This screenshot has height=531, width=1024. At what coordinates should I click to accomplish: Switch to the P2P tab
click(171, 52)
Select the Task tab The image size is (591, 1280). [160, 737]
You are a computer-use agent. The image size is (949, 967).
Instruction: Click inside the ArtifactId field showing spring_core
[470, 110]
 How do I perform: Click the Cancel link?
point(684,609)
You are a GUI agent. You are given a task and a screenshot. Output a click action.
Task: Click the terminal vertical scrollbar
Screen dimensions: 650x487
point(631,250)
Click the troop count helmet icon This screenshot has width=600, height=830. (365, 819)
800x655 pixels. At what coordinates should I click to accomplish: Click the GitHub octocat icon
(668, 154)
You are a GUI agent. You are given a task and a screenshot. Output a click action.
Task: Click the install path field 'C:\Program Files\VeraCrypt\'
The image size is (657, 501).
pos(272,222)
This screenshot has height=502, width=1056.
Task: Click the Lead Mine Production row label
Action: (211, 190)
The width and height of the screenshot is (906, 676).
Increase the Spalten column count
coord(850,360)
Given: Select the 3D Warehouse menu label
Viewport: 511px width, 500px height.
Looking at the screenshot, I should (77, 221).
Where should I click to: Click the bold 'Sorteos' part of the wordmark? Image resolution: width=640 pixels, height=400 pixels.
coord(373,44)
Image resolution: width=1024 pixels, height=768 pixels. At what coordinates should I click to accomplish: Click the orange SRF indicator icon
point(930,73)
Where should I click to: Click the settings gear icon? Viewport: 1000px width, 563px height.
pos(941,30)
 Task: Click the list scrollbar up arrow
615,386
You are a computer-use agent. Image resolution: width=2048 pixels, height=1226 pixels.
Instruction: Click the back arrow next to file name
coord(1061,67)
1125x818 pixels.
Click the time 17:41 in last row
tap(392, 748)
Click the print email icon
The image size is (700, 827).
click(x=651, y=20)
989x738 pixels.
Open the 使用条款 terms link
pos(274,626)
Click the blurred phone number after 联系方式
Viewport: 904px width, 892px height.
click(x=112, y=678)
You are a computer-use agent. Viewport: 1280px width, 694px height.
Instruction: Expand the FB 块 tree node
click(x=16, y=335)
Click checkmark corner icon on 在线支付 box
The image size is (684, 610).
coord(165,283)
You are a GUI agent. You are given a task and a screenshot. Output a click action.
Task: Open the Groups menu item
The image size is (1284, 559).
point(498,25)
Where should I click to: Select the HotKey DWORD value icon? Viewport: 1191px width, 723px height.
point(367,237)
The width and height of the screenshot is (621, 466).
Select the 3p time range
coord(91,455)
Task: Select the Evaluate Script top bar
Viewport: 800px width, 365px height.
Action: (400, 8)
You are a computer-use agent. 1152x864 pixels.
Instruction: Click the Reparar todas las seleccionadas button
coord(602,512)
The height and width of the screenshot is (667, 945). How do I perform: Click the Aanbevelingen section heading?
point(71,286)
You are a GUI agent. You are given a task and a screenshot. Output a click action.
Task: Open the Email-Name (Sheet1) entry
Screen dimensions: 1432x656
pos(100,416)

------------------------------------------------------------

Please copy exactly, and only, the lines from the line containing "Viewport: 800px width, 365px height." through the last line of the records, with both ends included.

SOLUTION TO THE PROBLEM ::
Viewport: 800px width, 365px height.
Action: (400, 8)
You are a computer-use agent. 1152x864 pixels.
Instruction: Click the Reparar todas las seleccionadas button
coord(602,512)
The height and width of the screenshot is (667, 945). How do I perform: Click the Aanbevelingen section heading?
point(71,286)
You are a GUI agent. You are given a task and a screenshot. Output a click action.
Task: Open the Email-Name (Sheet1) entry
Screen dimensions: 1432x656
pos(100,416)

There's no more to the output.